■ **TASK GOAL**: Print, word for word, the line containing "1280x853 pixels." and all lines beneath it to the end of the entries below. Pictures do not belong in the copy.

■ **RECORDS FOR PROCESSING**:
::::
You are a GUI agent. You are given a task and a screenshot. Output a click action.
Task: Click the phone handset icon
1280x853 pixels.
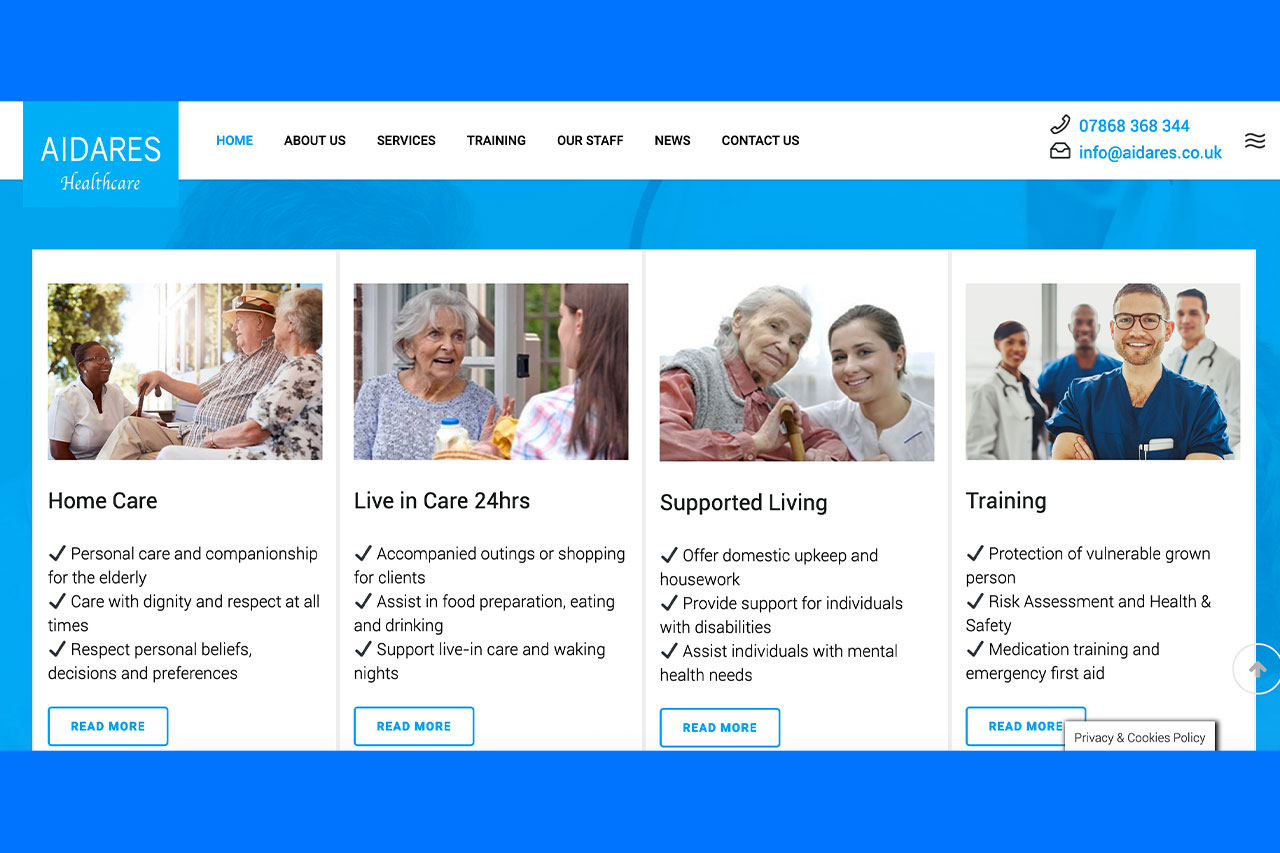click(x=1060, y=125)

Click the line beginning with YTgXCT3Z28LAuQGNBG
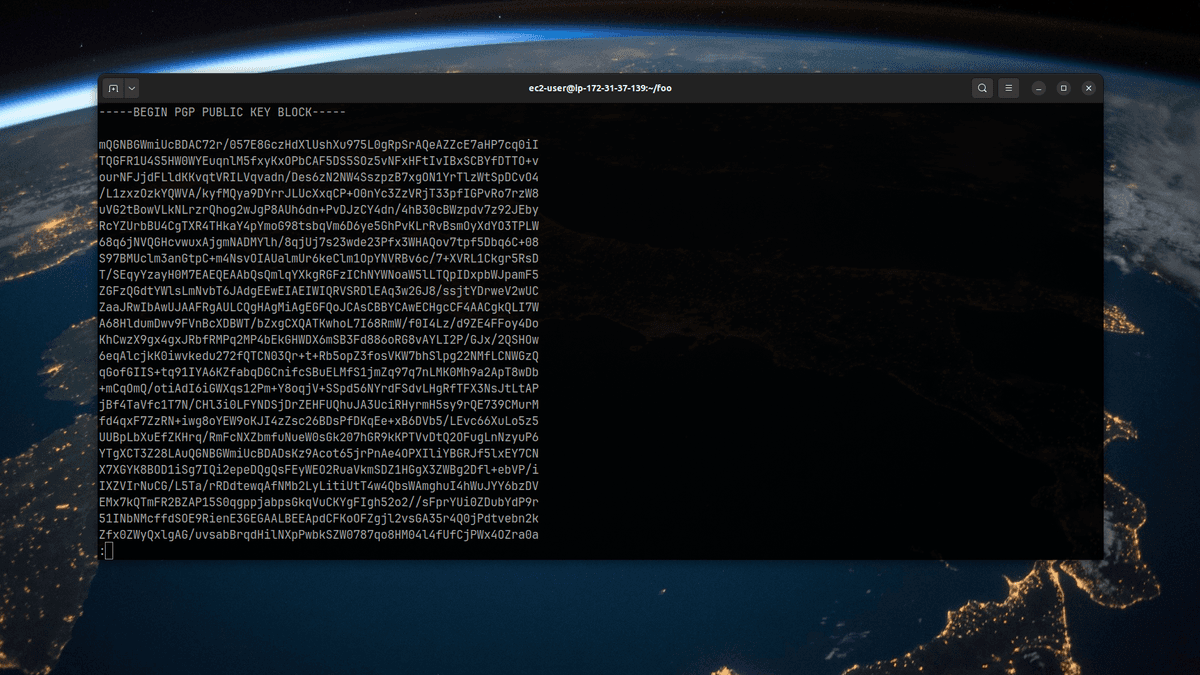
::::
■ **YOUR SOLUTION**:
1280x853 pixels.
click(x=1060, y=125)

Click the line beginning with YTgXCT3Z28LAuQGNBG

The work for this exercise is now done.